The visitors’ skipper Tom Jordan and City’s Kezie Ibe traded efforts towards the end of the half while Akurang was presented with a 43rd-minute opening. A pass from deep was only headed into the air by a back-tracking Eastleigh defender but Akurang carved off-target on the volley with only Barfoot to beat.
That almost brought down the curtain on the match as a spectacle as the latter period quietened down, Glenn recalling: “The second half was always going to be different. They will have got a talking to at half time and they came out and a footballer’s pride kicks in. We had to deal with that and keep our discipline and, as fantastic as we were in the first half, I thought we were really professional in the second.”

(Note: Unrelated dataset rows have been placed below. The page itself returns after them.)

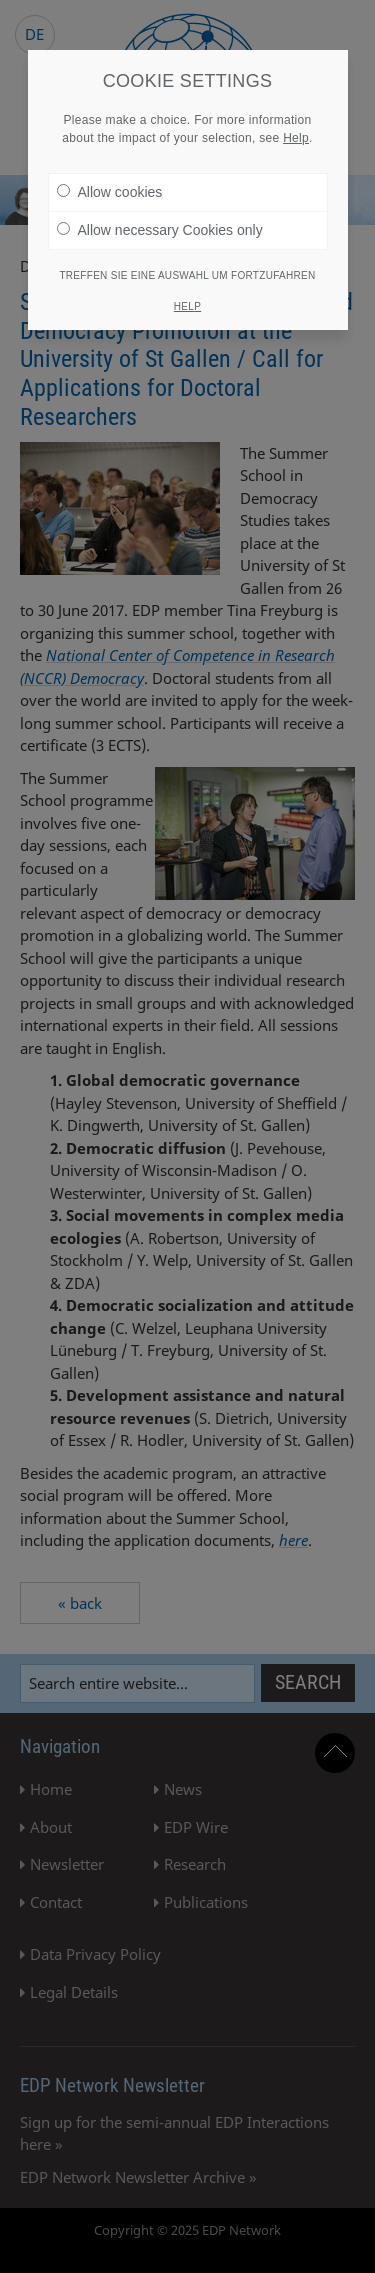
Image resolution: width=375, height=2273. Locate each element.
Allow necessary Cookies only (160, 227)
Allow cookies (110, 189)
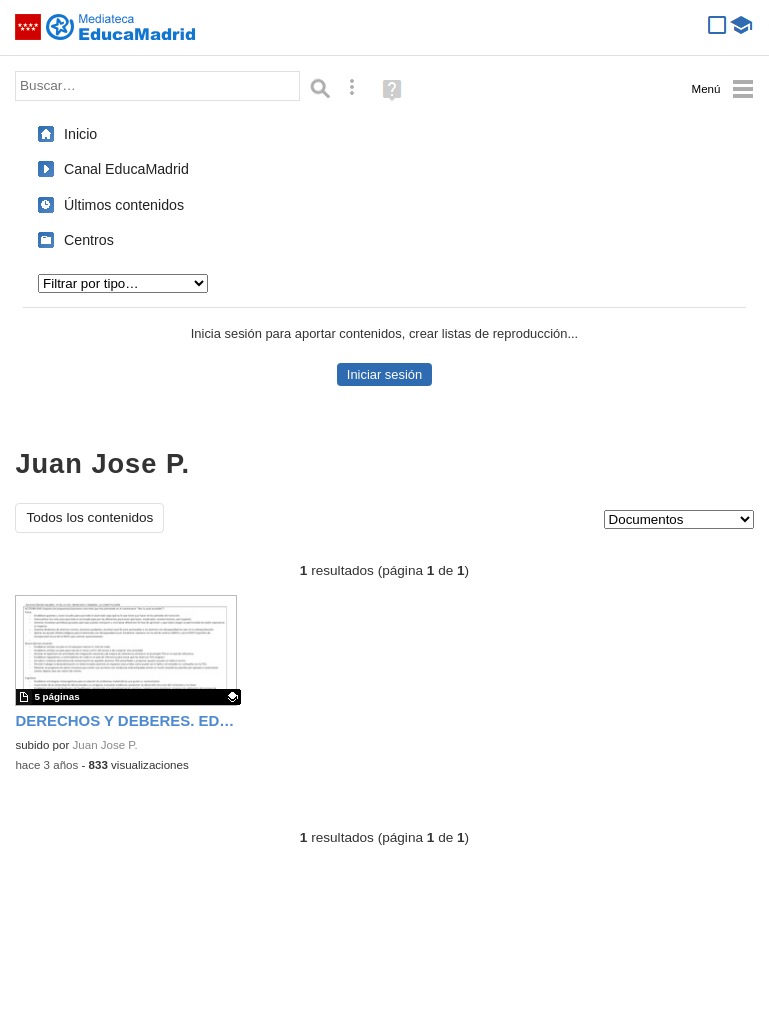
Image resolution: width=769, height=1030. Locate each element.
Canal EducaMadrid (126, 169)
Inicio (80, 134)
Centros (89, 240)
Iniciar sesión (384, 374)
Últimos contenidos (124, 205)
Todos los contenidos (89, 517)
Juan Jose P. (105, 745)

There was an early, and seemingly justified, penalty appeal within minutes of the restart when Ibe appeared to be sent to ground just inside the area but Referee Lee Betts was swift to wave away any calls for a spot kick. A few more minutes then passed before Pennyfather introduced new striker Michael Bakare from the bench, and it wasn’t long before he made his first contribution.
On 57 minutes, Ricky Modeste did superbly to dribble round two defenders and work himself a chance to cut back from the right wing into Bakare’s path but the ex-Bishop’s Stortford marksman sliced over. Just before the hour, Stuart Searle was called into action for the first time, with Akurang emerging out of a crowd of bodies to inadvertently head at his own goal, but the City stopper turned it onto the crossbar.
Eastleigh considered themselves unfortunate not to have benefitted from a couple of suspected handballs in the City defensive third though they contributed little else to worry a Chelmsford defence which stood solid. There was another late chance for Warren Whitely to arrow over from the edge of the box on 80 minutes but the hosts’ earlier rampage was sufficient for the three points.
“I was as pleased with the clean sheet as I was with the goals,” Glenn said. “Defensively we were sound again, as we were on Saturday. Stuart’s only made one save tonight where he’s tipped the ball onto the bar from Cliff’s header towards his own goal! The tempo and desire we showed, then the ability with the ball and movement, was fantastic. We got our rewards with three goals, and it could have been a lot more.”
City:
1 Stuart Searle
2 Justin Miller
3 Aiden Palmer
4 Adam Tann (C)
5 Kenny Clark
6 Greg Morgan
7 Ricky Modeste
8 Sam Corcoran
9 Kezie Ibe
10 Max Cornhill
11 Cliff Akurang
12 Michael Bakare (On for Morgan, 52)
14 Jermaine Brown
15 Mark Haines
16 Ben Nunn
17 Warren Whitely (On for Ibe, 70)
Eastleigh: Gareth Barfoot, Danny Smith, Michael Green, Jamie Brown, Tom Jordan (C), Ross Bottomley, Ian Herring (Billy Tsovolos, 77), Richard Gillespie, Jamie Slabber, Sam Wilson (Jordace Holder-Spooner, 53), Graeme Montgomery (Andrew White, 64). Unused Substitutes: Matt Willsher, Ben Wilson.
Bookings: City: Searle (90+2, dissent). Eastleigh: Herring (26, foul), Bottomley (90+2, foul).
Referee: Lee Betts (Norwich).
Assistant Referees: Darren Stobbart (Bury St Edmunds) and Alan Dale (Ipswich).
Attendance: 937.
City Man of the Match: Max Cornhill.